-- START OF Passage --

“Let’s Just Kill Him:” The Untold Story Behind The Death of Superman
And how it changed comic books forever.
They’ve been the biggest names in comics for more than 50 years. DC Comics, the company behind Superman, Wonder Woman and other iconic heroes, was once the unrivaled blue chip of the industry. But after upstart Marvel unleashed a wave of new heroes in the early 1960s—including the Fantastic Four, Spider-Man and the Hulk—DC began to lose ground.
A decade later, Marvel snatched the lead from its bitter rival and never looked back. Since then, the two companies have continued to compete fiercely over market share, talent, and media coverage. This exclusive excerpt from the new book Slugfest: Inside the Epic 50-Year Battle Between Marvel and DC by Reed Tucker picks up in the early 1990s at the beginning of a what would become the industry’s biggest sales boom. DC, desperate for a win, turns to a desperate idea, setting off a series of unintended consequences.
“Let’s just kill him,” longtime Superman writer-artist Jerry Ordway suggested of the Man of Steel at a planning session. With that pronouncement was born The Death of Superman, a multipart epic spread out over seven issues of different DC titles. The storyline was, ironically, an attempt to do something that the movie that partially adapted from it, Batman v Superman: Dawn of Justice, was criticized for not doing—to show the horrible ramifications of a battle between two super-powered beings.
“The death actually came out of the desire to do a big Marvel-style punch fest, where there were consequences rather than just fights where cities are destroyed,” Ordway says. The climax, in which the hero is felled at the hands of a powerful villain called Doomsday, arrived in Superman #75 (January 1993). The death issue was of course released in multiple formats, including a special edition that came wrapped in a black bag, bearing Superman’s “S” logo dripping blood, and packaged with a poster and a black armband.
“We were pretty much kicking DC’s butt all the way through that period, and I always felt like DC was looking at the success that Marvel was having,” says Marvel’s then-president Terry Stewart. “We were doing a lot of things that DC was not aggressively doing. DC was pretty much doing what it always did. There was not a lot of new direction going on there. I always felt The Death of Superman was something they pretty much had to come up with—something that would bring their brand back to another level of sales success. And it was successful.”
Superman’s demise became a major news story and was covered on TV and in magazines and newspapers. It brought DC a much-needed dose of attention—as well as customers. The death issue put up Marvel-like numbers, selling more than 4 million units—second behind only 1991’s X-Men #1. It also helped DC capture the market share lead the month of its release, doubling DC’s percentage from the previous month to 31 percent. In the process it also kneecapped Marvel, whose share plummeted 17 points.

-- END OF Passage --

__Requirements__:
A) Reproduce the Superman article from "Superman’s demise became" through "plummeted 17 points.", swapping "kneecapped" for "hobbled".
B) According to the Superman article, how many units did the death issue sell?
C) Extend the Superman article by writing what comes after its last sentence.
The data after this point comes from a separate source.

-- START OF Data excerpt --

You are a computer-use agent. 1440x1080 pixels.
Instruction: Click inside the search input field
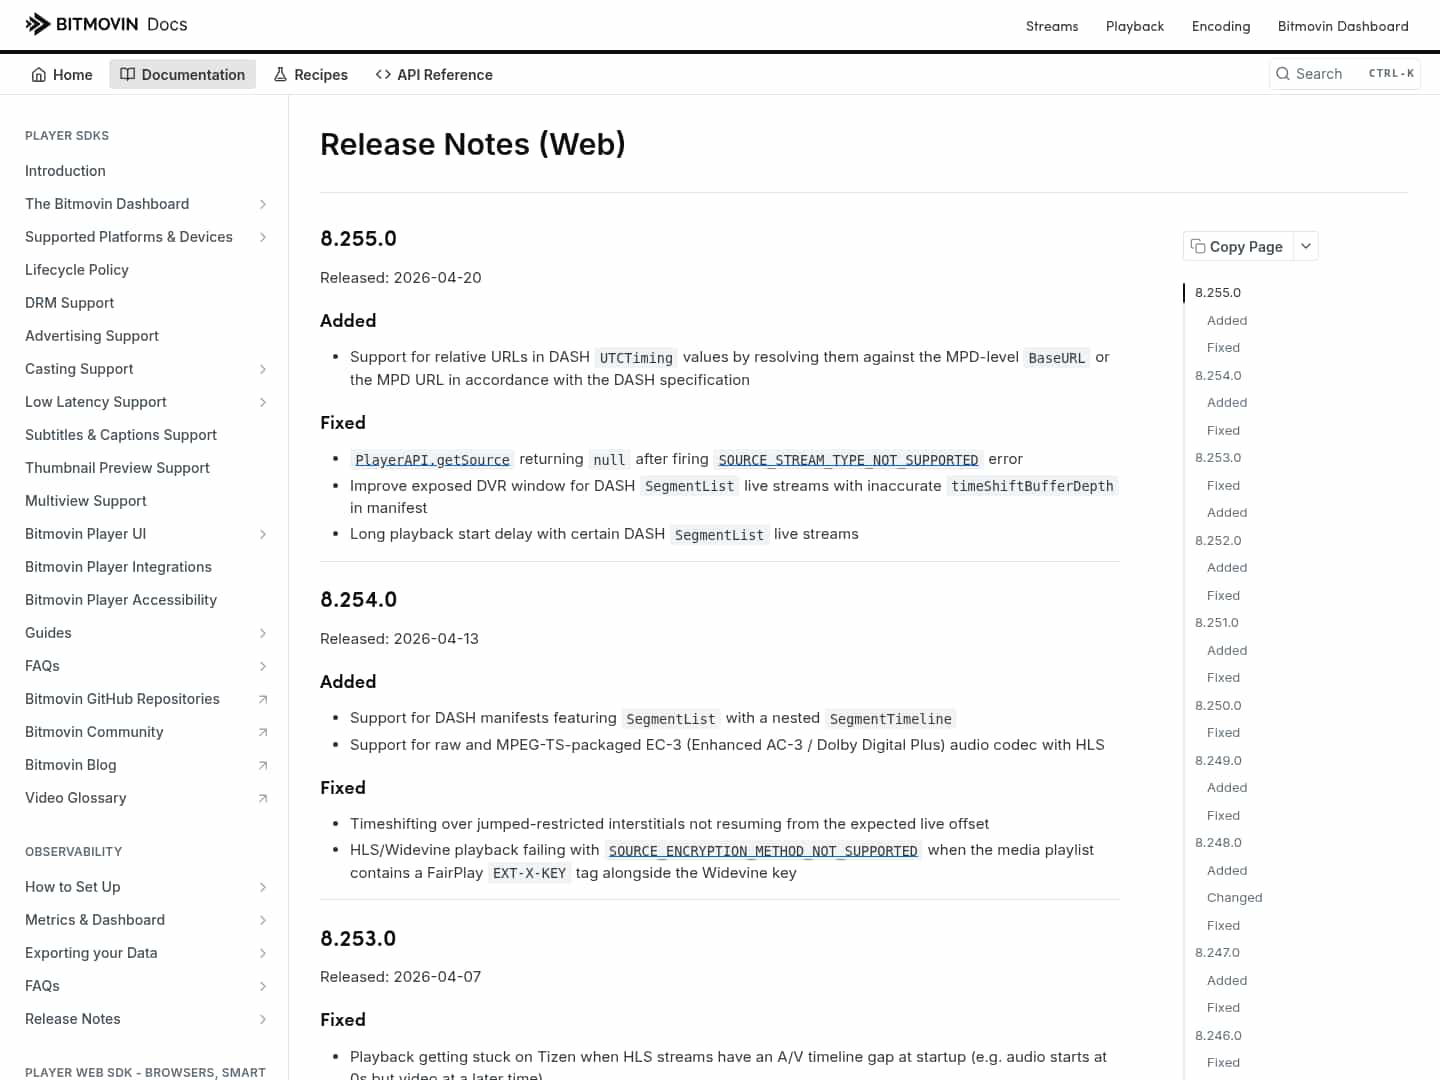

-- END OF Data excerpt --

__Expected answers__:
A)
Superman’s demise became a major news story and was covered on TV and in magazines and newspapers. It brought DC a much-needed dose of attention—as well as customers. The death issue put up Marvel-like numbers, selling more than 4 million units—second behind only 1991’s X-Men #1. It also helped DC capture the market share lead the month of its release, doubling DC’s percentage from the previous month to 31 percent. In the process it also hobbled Marvel, whose share plummeted 17 points.

B) More than 4 million units.

C)
At some stores, customers were literally lined up by the hundreds to purchase this supposedly historic issue. The sales and media madness shocked anyone familiar with the soap-opera nature of comic books, where death was often as permanent as a pimple.
“We had no reason at the time to suspect that the world would give a sh*t,” DC’s former president Paul Levitz says. “We’d killed him before.” Superman would return, of course. He was resurrected nearly a year later (sporting a sweet mullet, no less) at the conclusion of a carefully padded saga spread over multiple titles. The success of The Death of Superman may have surprised many within the industry, but it reinforced the lesson that events equaled sales. If previous event titles, Marvel’s Secret Wars and DC’s Crisis on Infinite Earths had been the companies learning to crawl, The Death of Superman was a full sprint. Both companies doubled down on the strategy.
“I remember an editorial meeting where the sentiment was simply, ‘We killed Superman and sold 4 million copies. Marvel is doing this or that, and they’re selling a million copies,’” says former DC editor Brian Augustyn. “The underlying message was, ‘We’re not sure what it is, but these epic events are selling out and driving the market.’ There was almost like a dictate that if your book is considered a comer or a mainstay, then you’ve got to shake it up.”
Big, important stories promising massive changes for these familiar characters became the order of the day. Soon Batman had his back broken by a villain named Bane and was replaced by an apprentice. The multipart story was called Knightfall, and it snaked through dozens of issues and lasted some two years.
In 1994 Hal Jordan, who’d served as Earth’s Green Lantern for thirty-five years, was replaced by a new one. “The feeling was, there was value in events if people got excited about them,” says Chris Duffy,
a DC associate editor from 1993 to 1996. “The word on the street was that [editor] Kevin Dooley had gone in for his yearly review on Green Lantern, where you talked about what was in the works for the book. All the group editors were there and Paul [Levitz]. The success of The Death of Superman and Knightfall turned that meeting into, ‘How can we do this for Green Lantern?’ So Kevin had to throw out all his plans for Green Lantern because they weren’t big enough, and that’s when they concocted [the replacement storyline].”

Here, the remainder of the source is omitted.